▶ Records provided:

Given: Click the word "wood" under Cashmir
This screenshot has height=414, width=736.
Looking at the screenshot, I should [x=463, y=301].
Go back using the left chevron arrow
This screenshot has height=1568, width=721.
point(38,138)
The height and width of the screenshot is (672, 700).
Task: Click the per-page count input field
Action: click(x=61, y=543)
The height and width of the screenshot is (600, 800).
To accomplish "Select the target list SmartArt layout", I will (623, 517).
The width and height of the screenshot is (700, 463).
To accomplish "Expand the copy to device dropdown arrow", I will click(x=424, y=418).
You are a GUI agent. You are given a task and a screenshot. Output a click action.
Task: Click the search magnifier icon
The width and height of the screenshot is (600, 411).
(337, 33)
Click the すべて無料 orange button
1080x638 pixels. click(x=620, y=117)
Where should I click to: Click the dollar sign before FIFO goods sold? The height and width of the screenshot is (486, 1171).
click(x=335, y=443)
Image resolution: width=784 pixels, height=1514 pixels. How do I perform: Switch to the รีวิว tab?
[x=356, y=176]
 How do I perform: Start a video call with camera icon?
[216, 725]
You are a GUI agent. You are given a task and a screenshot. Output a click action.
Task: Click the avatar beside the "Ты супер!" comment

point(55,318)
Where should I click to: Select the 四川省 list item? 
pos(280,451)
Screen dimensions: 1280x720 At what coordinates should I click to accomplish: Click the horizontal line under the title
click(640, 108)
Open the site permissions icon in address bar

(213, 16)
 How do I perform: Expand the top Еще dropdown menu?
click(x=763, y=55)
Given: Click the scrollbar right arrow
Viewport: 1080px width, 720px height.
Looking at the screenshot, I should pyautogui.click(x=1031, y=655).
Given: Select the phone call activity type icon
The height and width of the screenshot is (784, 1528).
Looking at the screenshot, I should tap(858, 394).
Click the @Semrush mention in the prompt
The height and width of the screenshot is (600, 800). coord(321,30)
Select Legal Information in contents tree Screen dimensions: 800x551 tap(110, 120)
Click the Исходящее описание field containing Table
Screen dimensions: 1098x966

▶ Work instructions:
An exact restatement of the data is required.

▶ Response to the task:
Given: Click the word "wood" under Cashmir
This screenshot has height=414, width=736.
Looking at the screenshot, I should [x=463, y=301].
Go back using the left chevron arrow
This screenshot has height=1568, width=721.
point(38,138)
The height and width of the screenshot is (672, 700).
Task: Click the per-page count input field
Action: click(x=61, y=543)
The height and width of the screenshot is (600, 800).
To accomplish "Select the target list SmartArt layout", I will (623, 517).
The width and height of the screenshot is (700, 463).
To accomplish "Expand the copy to device dropdown arrow", I will click(x=424, y=418).
You are a GUI agent. You are given a task and a screenshot. Output a click action.
Task: Click the search magnifier icon
The width and height of the screenshot is (600, 411).
(337, 33)
Click the すべて無料 orange button
1080x638 pixels. click(x=620, y=117)
Where should I click to: Click the dollar sign before FIFO goods sold? The height and width of the screenshot is (486, 1171).
click(x=335, y=443)
Image resolution: width=784 pixels, height=1514 pixels. How do I perform: Switch to the รีวิว tab?
[x=356, y=176]
 How do I perform: Start a video call with camera icon?
[216, 725]
You are a GUI agent. You are given a task and a screenshot. Output a click action.
Task: Click the avatar beside the "Ты супер!" comment

point(55,318)
Where should I click to: Select the 四川省 list item? 
pos(280,451)
Screen dimensions: 1280x720 At what coordinates should I click to accomplish: Click the horizontal line under the title
click(640, 108)
Open the site permissions icon in address bar

(213, 16)
 How do I perform: Expand the top Еще dropdown menu?
click(x=763, y=55)
Given: Click the scrollbar right arrow
Viewport: 1080px width, 720px height.
Looking at the screenshot, I should pyautogui.click(x=1031, y=655).
Given: Select the phone call activity type icon
The height and width of the screenshot is (784, 1528).
Looking at the screenshot, I should tap(858, 394).
Click the @Semrush mention in the prompt
The height and width of the screenshot is (600, 800). coord(321,30)
Select Legal Information in contents tree Screen dimensions: 800x551 tap(110, 120)
Click the Исходящее описание field containing Table
Screen dimensions: 1098x966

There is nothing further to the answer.